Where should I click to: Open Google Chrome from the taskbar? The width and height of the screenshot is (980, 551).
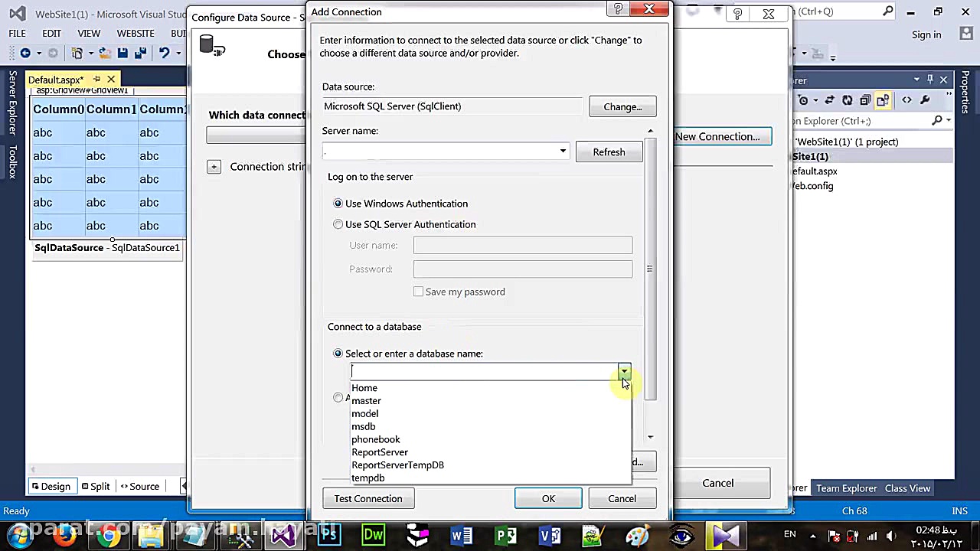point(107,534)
* * *
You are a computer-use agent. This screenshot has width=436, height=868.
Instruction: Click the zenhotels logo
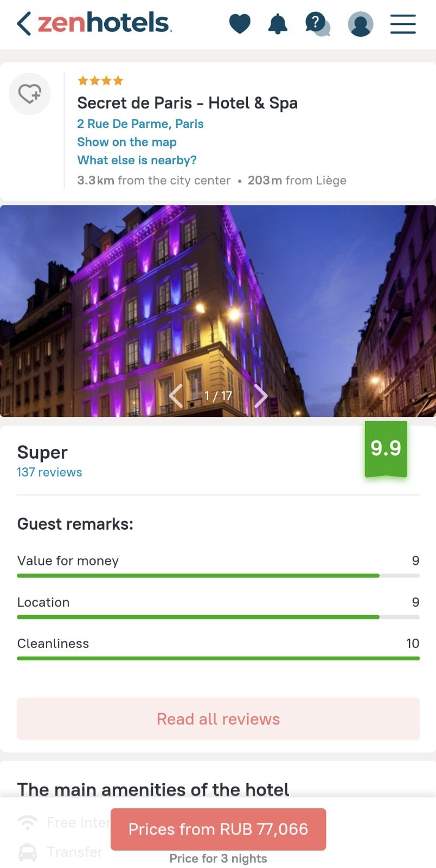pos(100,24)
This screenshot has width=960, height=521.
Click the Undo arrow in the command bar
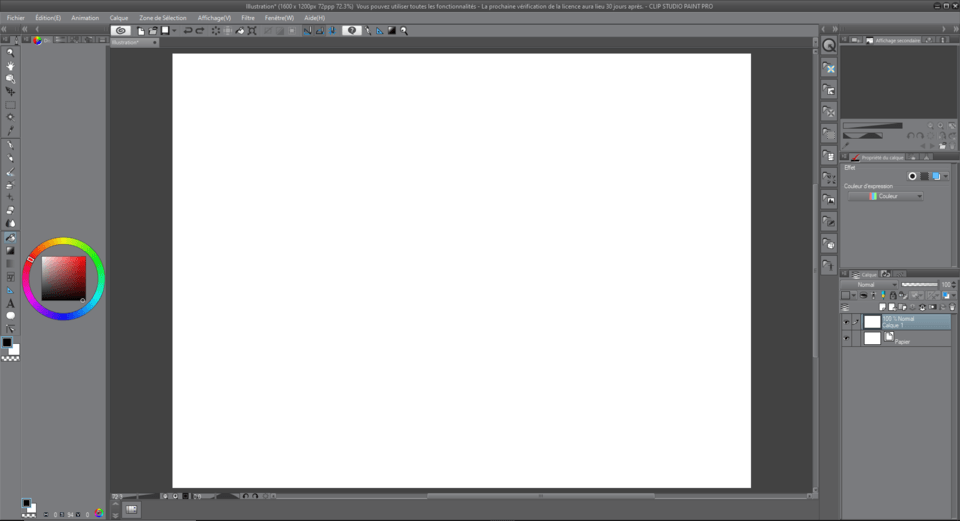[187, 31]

YOUR GOAL:
Taking the listing above line by line, say how many lines include the string "This", and give only that number.

WRITTEN SOLUTION:
2